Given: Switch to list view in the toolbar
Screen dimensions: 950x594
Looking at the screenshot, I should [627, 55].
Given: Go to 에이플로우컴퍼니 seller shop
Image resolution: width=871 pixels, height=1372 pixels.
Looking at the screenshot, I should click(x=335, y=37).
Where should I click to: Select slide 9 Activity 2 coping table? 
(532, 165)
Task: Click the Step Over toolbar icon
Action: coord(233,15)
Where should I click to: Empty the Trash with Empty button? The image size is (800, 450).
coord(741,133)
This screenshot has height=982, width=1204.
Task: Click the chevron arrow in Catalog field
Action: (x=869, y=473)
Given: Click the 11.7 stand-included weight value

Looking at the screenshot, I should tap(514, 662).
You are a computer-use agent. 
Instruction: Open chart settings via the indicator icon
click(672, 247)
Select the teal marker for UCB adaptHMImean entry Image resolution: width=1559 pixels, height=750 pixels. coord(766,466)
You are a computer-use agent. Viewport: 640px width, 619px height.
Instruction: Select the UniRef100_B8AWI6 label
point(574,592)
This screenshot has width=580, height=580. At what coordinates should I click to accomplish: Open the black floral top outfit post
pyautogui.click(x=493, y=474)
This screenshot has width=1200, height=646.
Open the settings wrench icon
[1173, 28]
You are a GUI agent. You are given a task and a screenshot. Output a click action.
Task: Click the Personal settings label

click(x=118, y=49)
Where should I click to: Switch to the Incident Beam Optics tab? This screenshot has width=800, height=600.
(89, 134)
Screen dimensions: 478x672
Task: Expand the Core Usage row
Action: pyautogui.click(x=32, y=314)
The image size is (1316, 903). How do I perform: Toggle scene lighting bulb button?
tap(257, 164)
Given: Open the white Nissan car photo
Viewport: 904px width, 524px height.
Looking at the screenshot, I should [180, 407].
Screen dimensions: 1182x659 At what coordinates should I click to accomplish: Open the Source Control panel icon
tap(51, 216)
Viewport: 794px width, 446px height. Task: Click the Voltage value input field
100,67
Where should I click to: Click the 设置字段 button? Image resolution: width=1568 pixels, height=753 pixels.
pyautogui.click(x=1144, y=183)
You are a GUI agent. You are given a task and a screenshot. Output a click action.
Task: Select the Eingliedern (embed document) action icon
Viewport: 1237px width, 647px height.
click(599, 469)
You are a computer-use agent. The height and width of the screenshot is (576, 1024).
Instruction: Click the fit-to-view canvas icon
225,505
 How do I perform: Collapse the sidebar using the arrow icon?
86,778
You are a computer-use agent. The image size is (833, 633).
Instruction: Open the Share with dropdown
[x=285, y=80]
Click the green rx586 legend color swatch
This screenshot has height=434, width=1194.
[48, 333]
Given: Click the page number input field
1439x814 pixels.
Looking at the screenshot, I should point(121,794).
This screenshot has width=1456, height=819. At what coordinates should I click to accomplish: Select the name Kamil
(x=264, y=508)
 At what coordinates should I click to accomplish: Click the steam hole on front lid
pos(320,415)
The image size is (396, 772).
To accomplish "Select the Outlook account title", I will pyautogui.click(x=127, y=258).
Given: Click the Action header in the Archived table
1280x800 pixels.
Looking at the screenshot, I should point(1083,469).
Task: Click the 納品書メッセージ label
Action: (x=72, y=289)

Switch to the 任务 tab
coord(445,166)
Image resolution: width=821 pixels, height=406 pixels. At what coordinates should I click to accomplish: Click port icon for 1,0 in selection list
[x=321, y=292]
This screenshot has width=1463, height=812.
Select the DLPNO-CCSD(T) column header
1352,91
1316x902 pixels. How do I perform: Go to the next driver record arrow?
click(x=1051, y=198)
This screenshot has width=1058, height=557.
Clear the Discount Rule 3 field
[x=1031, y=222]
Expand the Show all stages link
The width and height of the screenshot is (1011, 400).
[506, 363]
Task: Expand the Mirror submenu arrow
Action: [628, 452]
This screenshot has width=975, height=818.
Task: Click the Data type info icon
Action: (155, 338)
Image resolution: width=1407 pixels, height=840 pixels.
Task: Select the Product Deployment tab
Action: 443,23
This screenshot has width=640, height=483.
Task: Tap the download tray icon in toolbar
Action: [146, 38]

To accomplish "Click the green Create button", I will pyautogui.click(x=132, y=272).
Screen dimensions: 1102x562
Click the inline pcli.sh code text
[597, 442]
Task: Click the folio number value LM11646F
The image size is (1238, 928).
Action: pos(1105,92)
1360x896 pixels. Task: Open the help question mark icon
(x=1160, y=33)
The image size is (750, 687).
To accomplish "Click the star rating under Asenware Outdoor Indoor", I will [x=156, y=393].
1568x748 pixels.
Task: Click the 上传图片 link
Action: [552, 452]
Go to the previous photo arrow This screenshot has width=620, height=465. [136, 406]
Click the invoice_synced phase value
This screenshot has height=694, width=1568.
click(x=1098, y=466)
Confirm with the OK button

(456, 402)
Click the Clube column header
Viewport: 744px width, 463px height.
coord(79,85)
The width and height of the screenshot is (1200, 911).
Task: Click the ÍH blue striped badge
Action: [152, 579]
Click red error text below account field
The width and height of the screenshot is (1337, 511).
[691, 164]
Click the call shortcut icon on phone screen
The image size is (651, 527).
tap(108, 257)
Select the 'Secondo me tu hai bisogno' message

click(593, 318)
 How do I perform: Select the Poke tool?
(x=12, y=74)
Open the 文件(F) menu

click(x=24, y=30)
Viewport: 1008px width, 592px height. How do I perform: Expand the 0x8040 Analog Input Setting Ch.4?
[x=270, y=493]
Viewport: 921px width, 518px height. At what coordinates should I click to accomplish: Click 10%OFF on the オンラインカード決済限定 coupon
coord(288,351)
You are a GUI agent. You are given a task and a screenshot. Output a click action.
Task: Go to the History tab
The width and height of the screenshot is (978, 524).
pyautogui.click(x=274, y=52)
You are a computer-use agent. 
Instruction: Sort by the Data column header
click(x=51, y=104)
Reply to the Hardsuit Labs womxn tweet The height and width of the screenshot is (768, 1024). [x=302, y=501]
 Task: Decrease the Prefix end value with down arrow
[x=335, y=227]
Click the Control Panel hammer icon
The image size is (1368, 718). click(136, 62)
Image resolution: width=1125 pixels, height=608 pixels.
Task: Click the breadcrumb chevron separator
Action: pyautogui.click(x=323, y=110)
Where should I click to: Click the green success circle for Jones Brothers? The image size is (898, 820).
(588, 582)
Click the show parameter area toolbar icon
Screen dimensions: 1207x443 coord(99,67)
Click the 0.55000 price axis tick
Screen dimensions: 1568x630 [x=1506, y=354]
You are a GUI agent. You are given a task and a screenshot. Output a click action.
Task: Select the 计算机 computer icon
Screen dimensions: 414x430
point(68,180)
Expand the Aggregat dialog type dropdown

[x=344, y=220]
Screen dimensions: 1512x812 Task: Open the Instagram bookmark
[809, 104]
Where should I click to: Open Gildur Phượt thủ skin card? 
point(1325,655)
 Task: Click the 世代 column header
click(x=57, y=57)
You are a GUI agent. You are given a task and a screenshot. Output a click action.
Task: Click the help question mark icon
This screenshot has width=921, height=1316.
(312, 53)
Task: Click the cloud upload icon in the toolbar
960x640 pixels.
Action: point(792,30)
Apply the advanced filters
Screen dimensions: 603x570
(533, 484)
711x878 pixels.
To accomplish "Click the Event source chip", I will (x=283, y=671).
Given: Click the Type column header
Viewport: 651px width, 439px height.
○ ○ ○ ○ ○
» **Problem to solve**: Report how many lines in the records hold the word "account", giving the number and nothing else.

» **Finished exercise**: 2